Dataset entries -
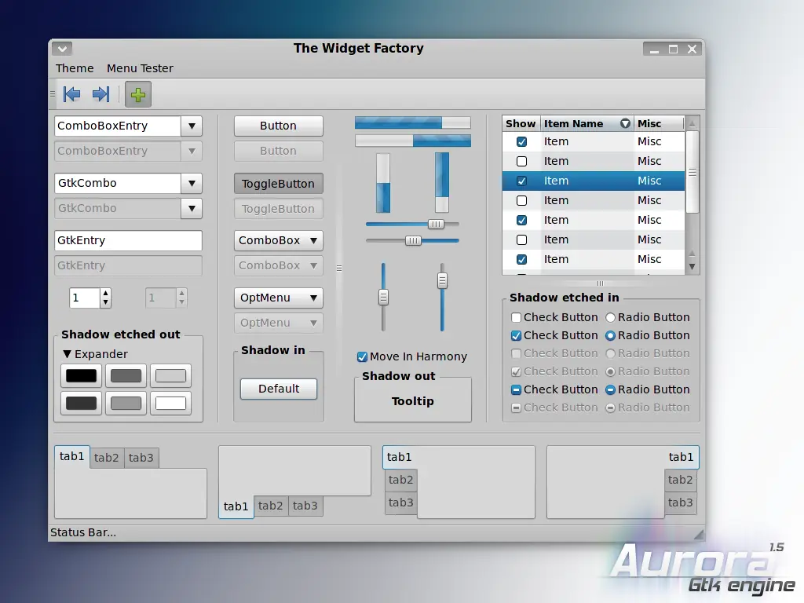Click the go-to-last blue arrow toolbar icon
Image resolution: width=804 pixels, height=603 pixels.
(101, 94)
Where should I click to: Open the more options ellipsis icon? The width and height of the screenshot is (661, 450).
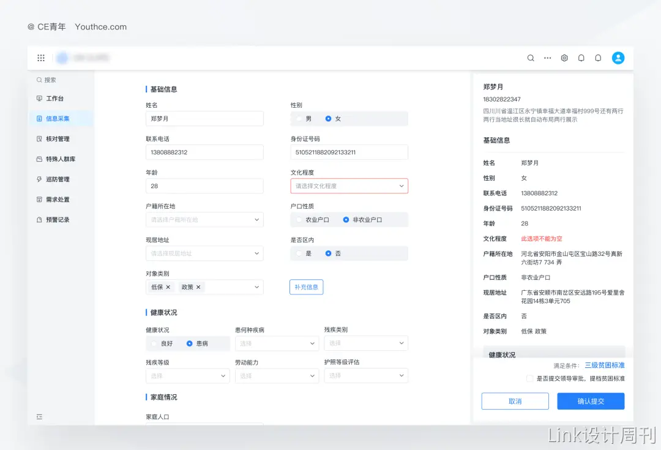(548, 58)
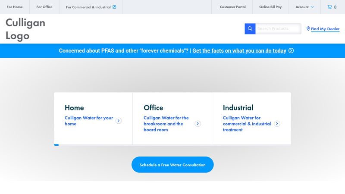Click the Find My Dealer location pin
The height and width of the screenshot is (194, 345).
308,29
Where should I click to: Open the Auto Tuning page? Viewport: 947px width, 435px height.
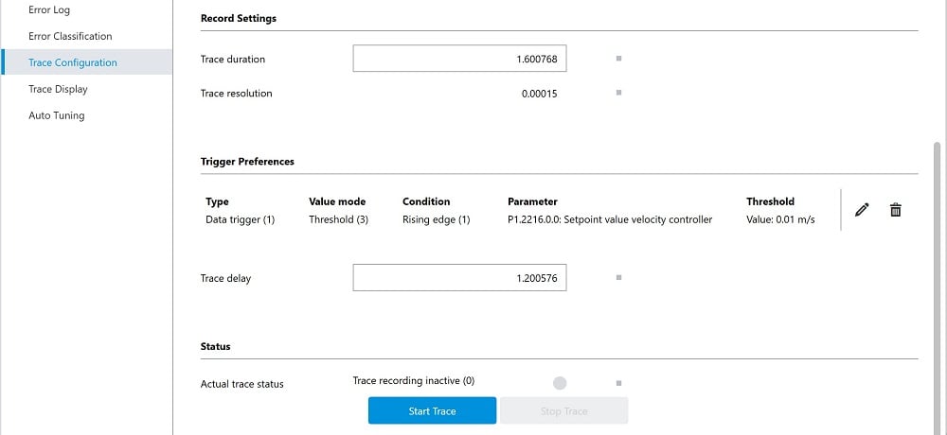tap(56, 115)
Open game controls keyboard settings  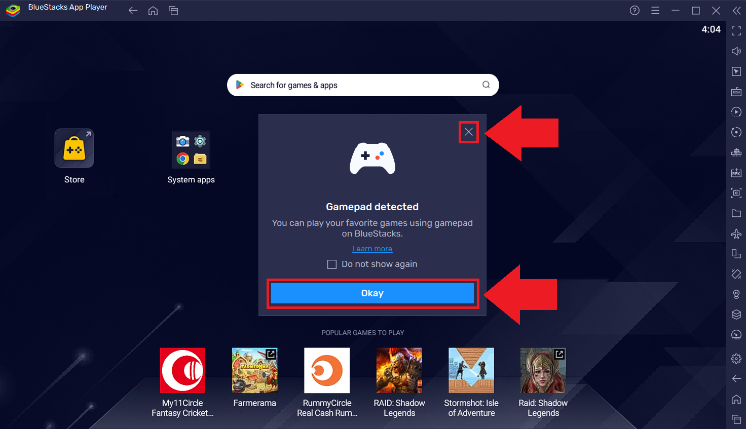click(x=736, y=91)
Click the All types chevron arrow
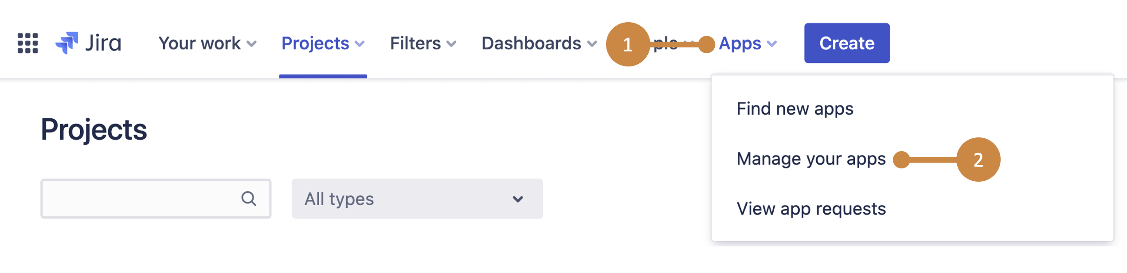The image size is (1127, 273). tap(517, 199)
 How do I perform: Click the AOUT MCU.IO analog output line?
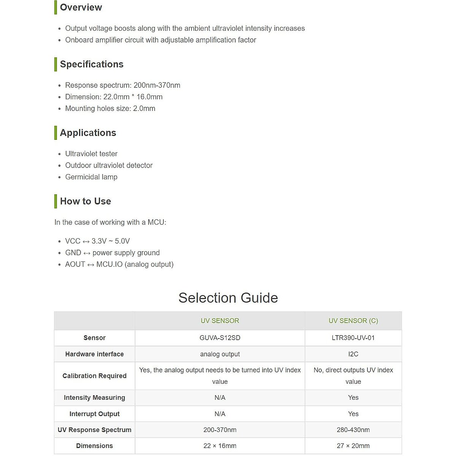pyautogui.click(x=119, y=264)
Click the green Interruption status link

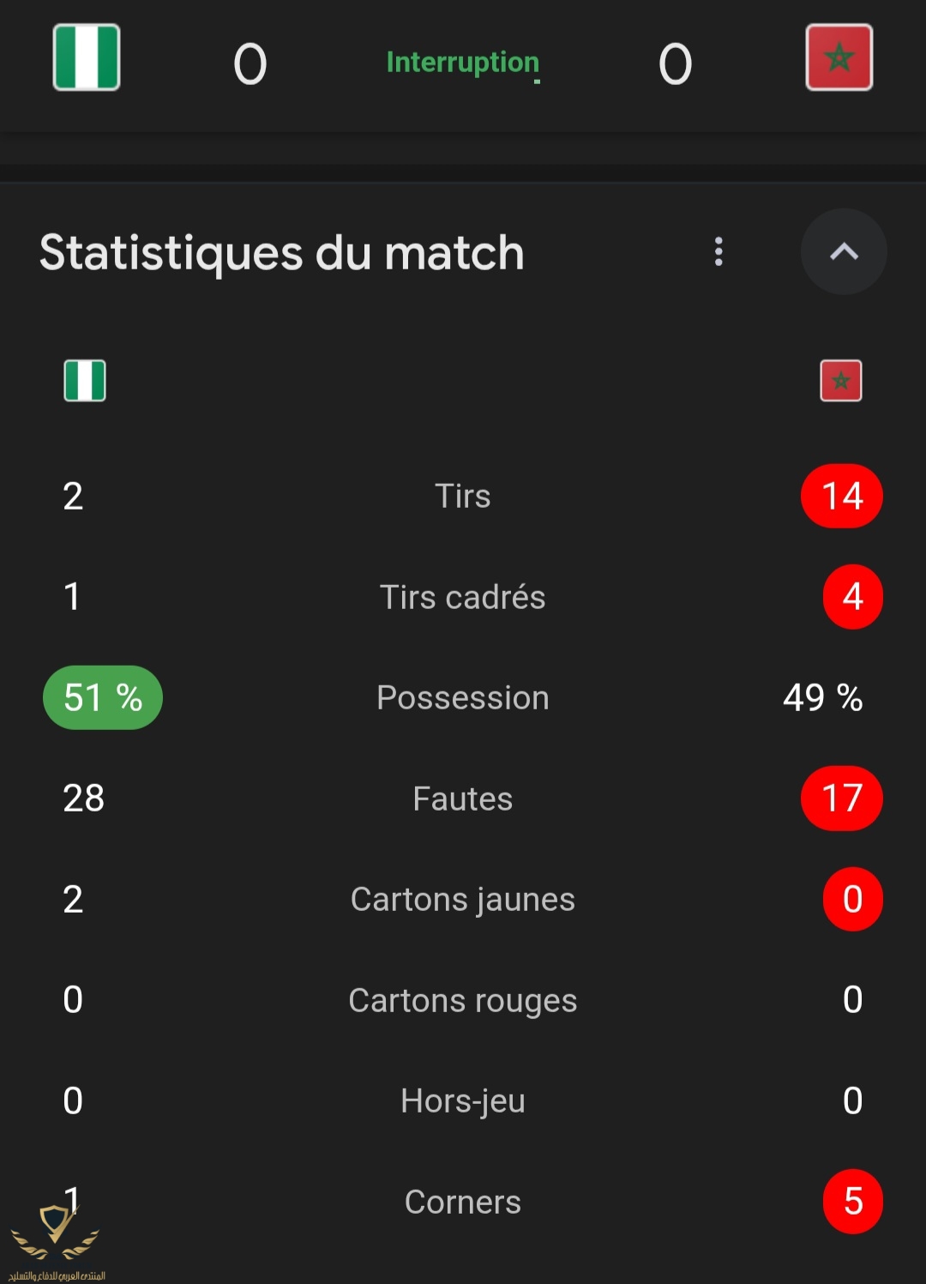(x=462, y=63)
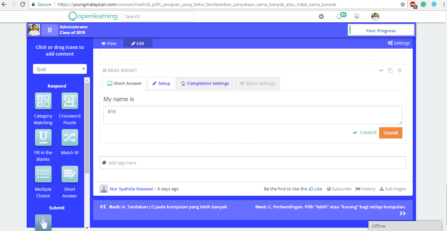Screen dimensions: 447x231
Task: Pick the Match It! widget icon
Action: click(70, 137)
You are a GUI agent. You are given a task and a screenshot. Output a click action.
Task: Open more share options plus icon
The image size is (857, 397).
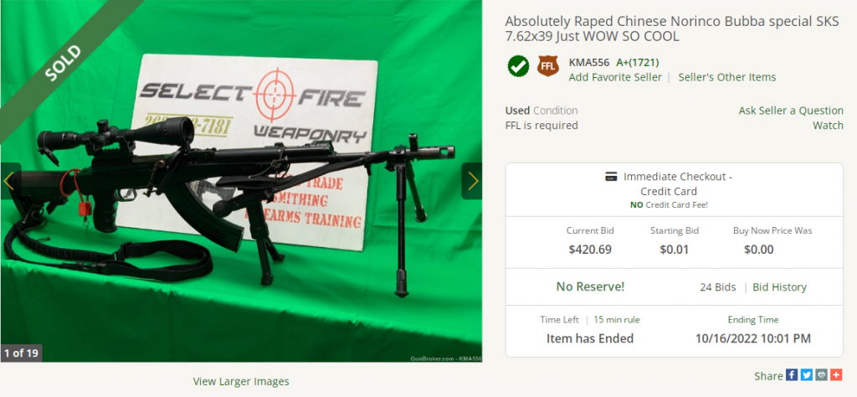(836, 374)
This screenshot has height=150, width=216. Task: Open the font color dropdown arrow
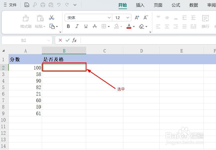pos(133,26)
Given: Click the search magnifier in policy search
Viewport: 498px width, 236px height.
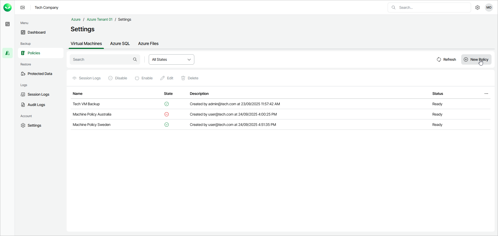Looking at the screenshot, I should (135, 59).
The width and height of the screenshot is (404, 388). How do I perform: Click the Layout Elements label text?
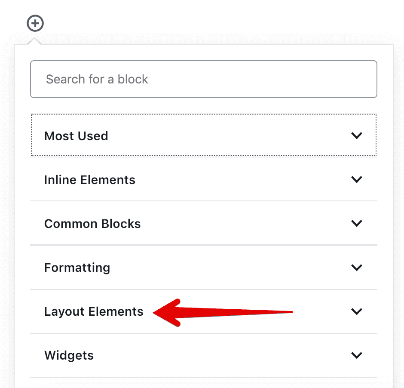click(94, 312)
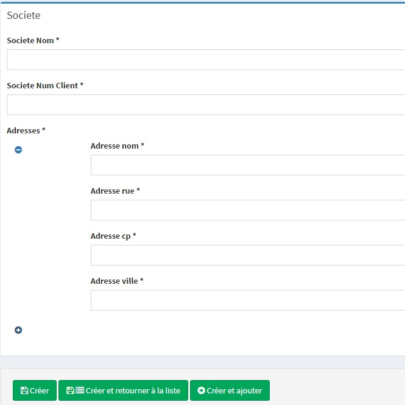Screen dimensions: 405x405
Task: Click the floppy disk icon on Créer
Action: [24, 390]
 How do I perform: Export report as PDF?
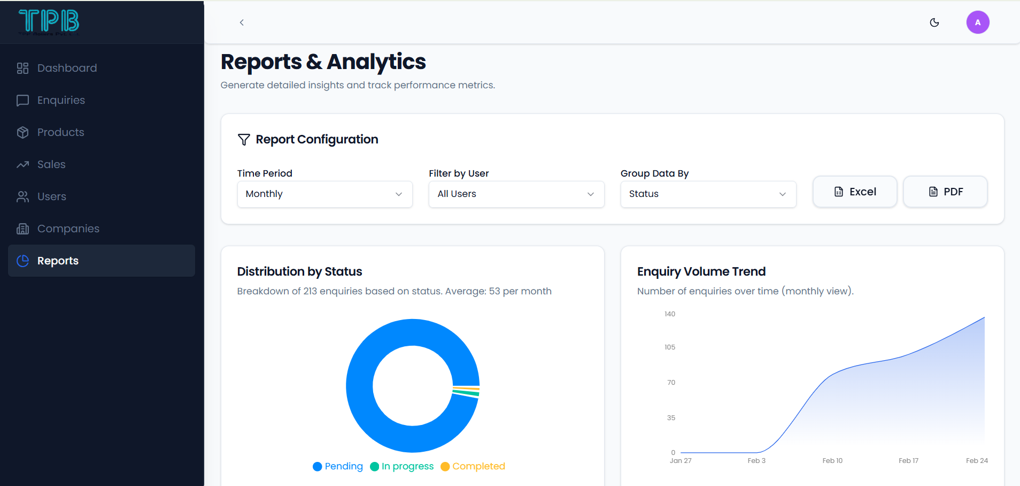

What to work on - Skipping any pictures, copy the line that holds "Given: Click the" and each line after it through the last line of the records, unchanged, and no other lines.

Answer section -
Given: Click the search magnifier in policy search
Viewport: 498px width, 236px height.
Looking at the screenshot, I should (135, 59).
The width and height of the screenshot is (404, 388). How do I perform: Click the Layout Elements label text?
click(94, 312)
Screen dimensions: 405x405
Task: Click the floppy disk icon on Créer
Action: [24, 390]
 How do I perform: Export report as PDF?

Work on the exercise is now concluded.